E nonostante i ristretti finanziamenti ricevuti annualmente da Roma, 180 milioni di euro nel massimo storico destinati a diventare 30 milioni nel 2011, “gli interventi delle Comunità montane hanno spesso un impatto economico pari o inferiore a quelli effettuati nelle grandi aree metropolitane e suppliscono a carenze del Governo centrale” ha ricordato Ermano Pasini, presidente della Comunità Valle Sabbia organizzatrice del convegno in collaborazione con la Provincia di Brescia, la Regione Lombardia e l’Uncem.
“Abbiamo dimostrato come l’ente Comunità non sia necessariamente un costo” ha continuato Pasini “Se c’è programmazione, una gestione politica intelligente, vocazione alla diversificazione degli investimenti, essa può trasformarsi in un volano di sviluppo per i comuni associati” ha concluso.
Gian Antonio Stella, co-autore del libro “La Casta” che ha portato alla ribalta il tema dello spreco delle Comunità montane, è stato anche il più strenuo difensore del modello di gestione dei territori montuosi italiani avviato dalla legge 1102 del 1971. “Anche le Comunità montane dovrebbero fare come la Regione Sicilia che rivendica, come ricatto per l’accettazione del federalismo fiscale, l’acquisizione delle accise sulla raffinazione del gas che avviene sul territorio siciliano” ha dichiarato il giornalista.
Per esempio, i comuni montani dovrebbero incominciare a rivendicare le stesse pretese sullo sfruttamento idrico, e a monte del processo industriale energetico che ne scaturisce. Strada sulla quale l’Uncem si è incamminata da tempo.

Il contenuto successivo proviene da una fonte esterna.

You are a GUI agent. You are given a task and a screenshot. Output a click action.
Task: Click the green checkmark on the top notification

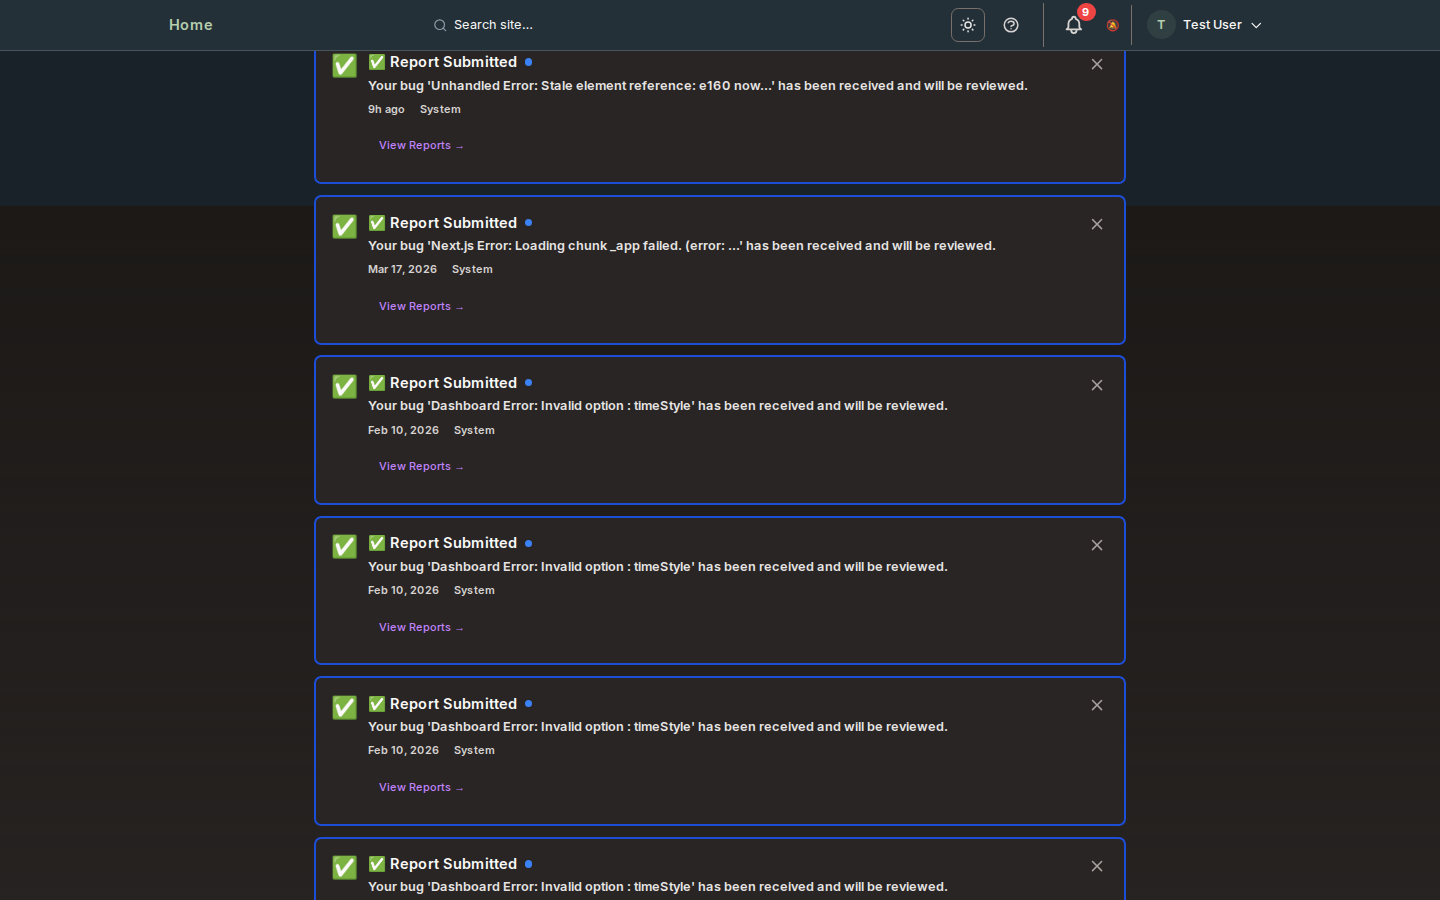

La Regione Lombardia, rappresentata oggi dal consigliere Vanni Ligasacchi e dall’Assessore al Territorio Mario Scotti si è proclamata pronta a dare tutto il necessario sostegno affinchè le Comunità montane continuino ad esistere come strumento di governo di territori altrimenti destinati a restare ai margini della competizione e dello sviluppo.